Sur la colère étudiante - Notes pour un débordement des universités

Le problème principal c’est l’économie dans sa totalité - La précarité n’est qu’une des conséquences

lundi 18 novembre 2019, par Camille Z.

Sur la colère « étudiante » : parlons du sérieux de vivre

(Brève critique de la colère « étudiante »..., par Louis Paul)

Ce début d’année semble marquer un tournant dans les universités. Partout l’ambiance a changé. Un sentiment de colère qui couve et qui n’attend qu’une justification pour exploser.

La goutte d’eau qui a fait déborder le vase est la triste tentative de suicide d’un étudiant lyonnais devant le Crous, dénonçant l’impossibilité de vivre dans ces conditions. Cette nouvelle nous a bouleversés. Anas ne nous a pas fait ouvrir les yeux, il nous les a fait pleurer. Nous avons ressenti dans notre chaire sa détresse. Et nous n’en pouvons plus.

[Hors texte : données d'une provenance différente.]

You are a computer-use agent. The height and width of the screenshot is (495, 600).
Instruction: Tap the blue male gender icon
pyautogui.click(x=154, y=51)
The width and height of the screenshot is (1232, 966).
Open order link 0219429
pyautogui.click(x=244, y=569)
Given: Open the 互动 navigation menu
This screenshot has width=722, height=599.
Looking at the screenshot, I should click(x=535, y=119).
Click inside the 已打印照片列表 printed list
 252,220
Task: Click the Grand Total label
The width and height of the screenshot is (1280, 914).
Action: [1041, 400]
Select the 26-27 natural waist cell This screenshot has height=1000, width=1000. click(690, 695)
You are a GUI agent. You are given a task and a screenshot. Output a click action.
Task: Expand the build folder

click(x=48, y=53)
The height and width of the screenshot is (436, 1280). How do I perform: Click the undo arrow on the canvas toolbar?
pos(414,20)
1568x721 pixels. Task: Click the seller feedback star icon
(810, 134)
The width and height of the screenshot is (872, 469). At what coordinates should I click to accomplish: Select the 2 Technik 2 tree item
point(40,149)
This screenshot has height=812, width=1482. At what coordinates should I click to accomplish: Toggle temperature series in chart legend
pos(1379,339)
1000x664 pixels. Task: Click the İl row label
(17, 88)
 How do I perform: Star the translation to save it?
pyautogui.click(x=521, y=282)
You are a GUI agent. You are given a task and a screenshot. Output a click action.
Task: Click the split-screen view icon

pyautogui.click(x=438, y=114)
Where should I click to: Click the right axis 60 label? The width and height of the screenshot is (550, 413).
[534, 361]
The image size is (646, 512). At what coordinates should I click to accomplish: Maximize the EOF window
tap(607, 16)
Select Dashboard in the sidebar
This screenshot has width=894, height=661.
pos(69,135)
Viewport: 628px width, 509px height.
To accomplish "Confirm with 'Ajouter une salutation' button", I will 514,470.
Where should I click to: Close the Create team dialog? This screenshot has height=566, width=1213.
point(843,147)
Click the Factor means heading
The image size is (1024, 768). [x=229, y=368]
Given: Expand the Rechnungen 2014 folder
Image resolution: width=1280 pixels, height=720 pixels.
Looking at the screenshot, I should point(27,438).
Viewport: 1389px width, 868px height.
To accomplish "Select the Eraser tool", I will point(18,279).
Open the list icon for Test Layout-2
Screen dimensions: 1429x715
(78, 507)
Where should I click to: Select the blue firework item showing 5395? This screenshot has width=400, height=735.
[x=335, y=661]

Dans ce système*, celui dans lequel nous tourbillonnons, où nous sommes écrasés par la souffrance que l’on subit et que l’on fait subir : rien ne reste si ce n’est notre devenir cadavérique. L’étudiant n’est qu’un résidu de douleur. La précarité tue, oui. Mais lutter contre une précarité dans l’illusion que la brûlure s’évanouira en mendiant quelques bourses, en hurlant au secours pour des conditions d’études meilleures, ce n’est pas prendre ce monde au sérieux. Et c’est du sérieux que nous devons parler. Du sérieux de vivre.

Bien vite, les partis et organisations gauchistes, les dinosaures d’un militantisme poussiéreux ont tenté de récupérer cet événement pour pouvoir produire une énième mobilisation fade et sans folie. Nous aurions pu nous retrouver dans la même situation que l’année dernière, dans des compilations d’AG qui se suivent et se ressemblent, tenues par des bureaucrates et manipulés par des militants. Ces militants étudiants qui cherchent l’AG pour l’AG, le blocus pour le blocus, et jamais ne voient la RÉVOLTE - sinon maquillée sous forme d’élections.* [...]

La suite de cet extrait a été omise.